Socialista António José Seguro vence eleições seguido do candidato de extrema-direita André Ventura
O socialista moderado António José Seguro venceu as eleições presidenciais em Portugal contra o candidato de extrema-direita André Ventura, com quem se enfrentará no segundo turno. Os resultados, com 98,75% dos votos apurados, dão a Seguro 31% dos votos e a Ventura 23,65%. No entanto, para governar o país, Seguro terá de confirmar a sua vitória no dia 8 de fevereiro. Por agora, é o favorito. É a primeira vez desde 1986 que uma eleição presidencial exige um segundo turno para definir o vencedor, fato que evidencia a fragmentação do cenário político com a ascensão da extrema-direita e o desencanto dos eleitores com os principais partidos. Contudo, os socialistas conseguiram vencer este primeiro turno com uma margem muito maior do que a prevista pelas pesquisas. Aliás, até poucos dias atrás, algumas das principais pesquisas davam à extrema-direita uma vitória apertada.

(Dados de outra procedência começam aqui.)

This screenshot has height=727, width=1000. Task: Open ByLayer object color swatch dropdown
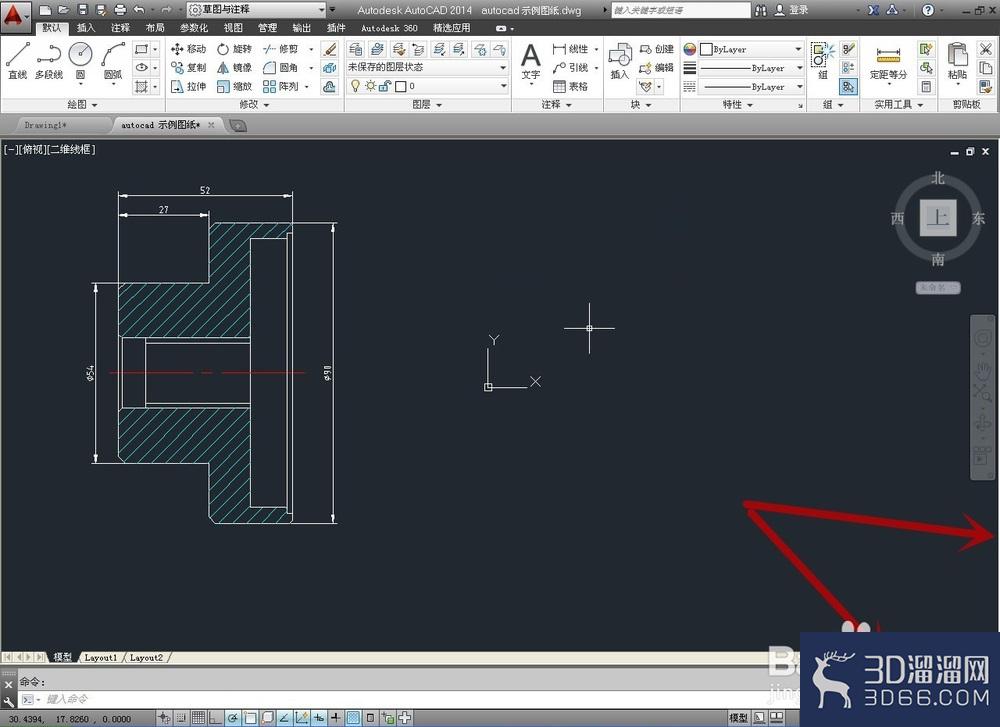751,49
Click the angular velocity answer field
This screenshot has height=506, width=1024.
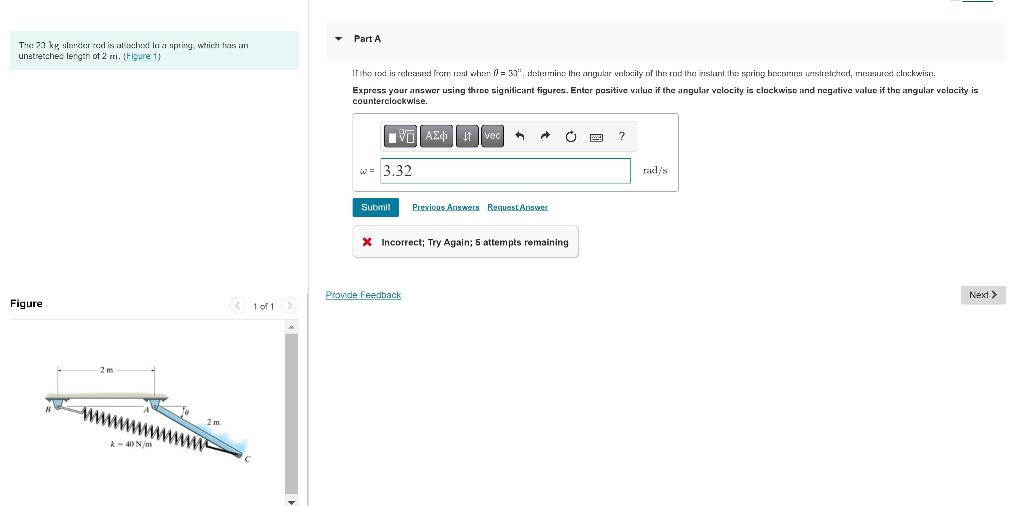[505, 171]
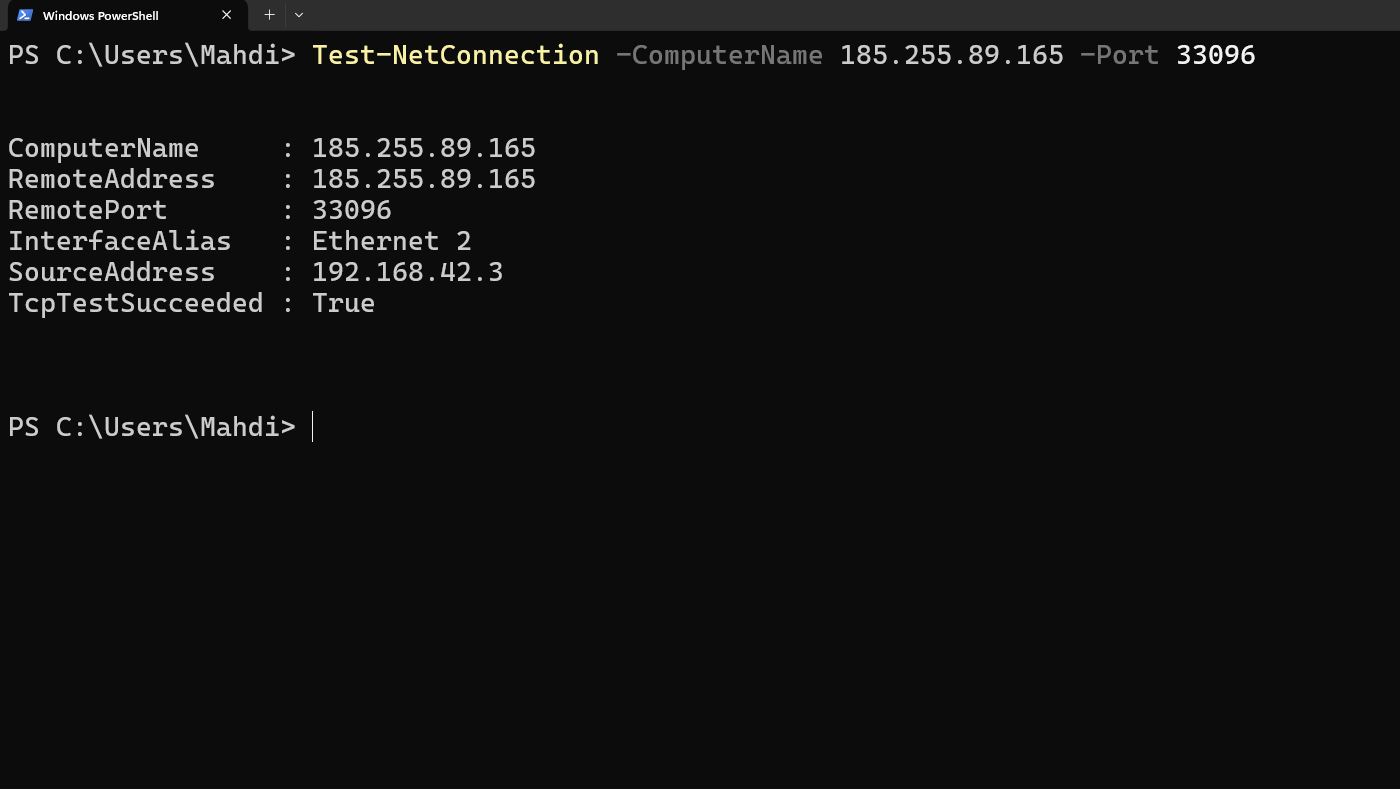Click the TcpTestSucceeded output label
The image size is (1400, 789).
click(x=135, y=304)
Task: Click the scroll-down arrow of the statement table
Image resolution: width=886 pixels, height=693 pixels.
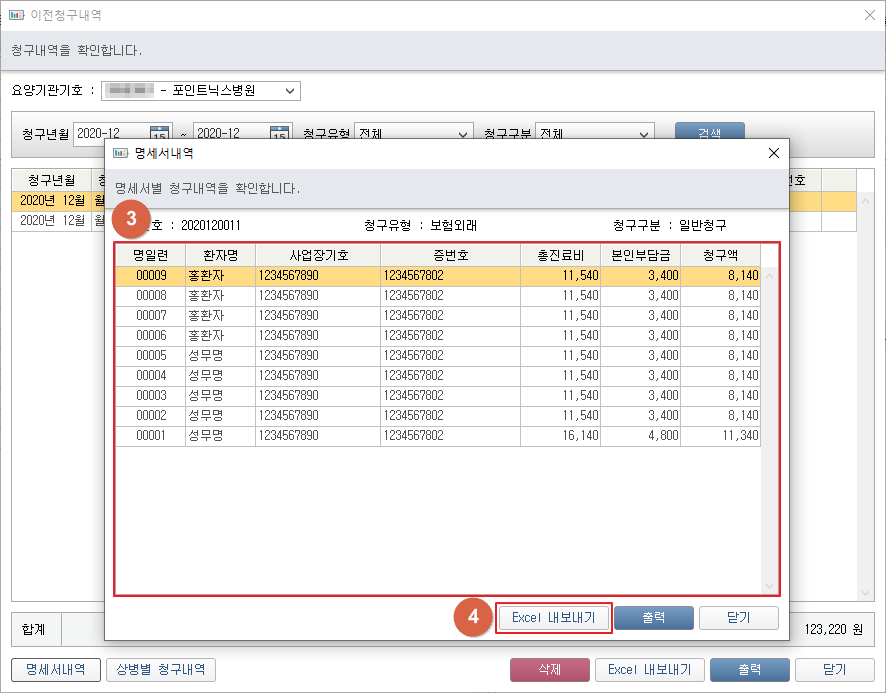Action: [769, 587]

José Seguro e Ventura avançam para a segunda volta, mas em terceiro lugar fica o liberal João Cotrim de Figueiredo, do partido de direita Iniciativa Liberal, que obteve 15,82% dos votos, confirmando assim a ascensão de novos partidos na cena política portuguesa.
Maior participação
Mais de 11 milhões de portugueses foram às urnas neste domingo para escolher qual dos 11 candidatos concorreria à sucessão de Marcelo Rebelo de Sousa. As eleições decorreram normalmente e registaram uma participação de 45,5%, um valor ligeiramente superior ao das eleições anteriores.
Esta manhã, o candidato socialista que venceu a primeira volta das eleições já olhava para a segunda: “Convido todos os democratas, progressistas e humanistas a juntarem-se a nós para que juntos possamos derrotar o extremismo e aqueles que semeiam o ódio e a divisão entre os portugueses.” Por sua vez, o candidato da extrema-direita advertiu que quer garantir que “Portugal seja novamente para os portugueses” e assegurou que o candidato socialista é o maior representante “de tudo aquilo que o país não deve aceitar.”
Ascensão de partidos recém-criados
Uma das imagens deixadas pelas eleições é a da crise da direita tradicional. Os resultados mostram uma ultrapassagem da extrema-direita do Chega, liderada por Ventura, pela direita moderada de Luís Marques Mendes, punido após os ataques às suas empresas privadas. E, ao mesmo tempo, os eleitores optaram por partidos recém-criados: enquanto o Chega – criado em 2019 – ficou em segundo lugar, o liberal Cotrim de Figueiredo também teve uma ascensão meteórica.
Em maio passado, o fascista Chega, anti-establishment e anti-imigração, fundado há apenas sete anos, tornou-se o principal partido da oposição nas eleições parlamentares, com 22,8% dos votos. No entanto, todas as sondagens de opinião recentes indicam que Ventura perderá a segunda volta devido à sua elevada taxa de rejeição, superior a 60% dos eleitores.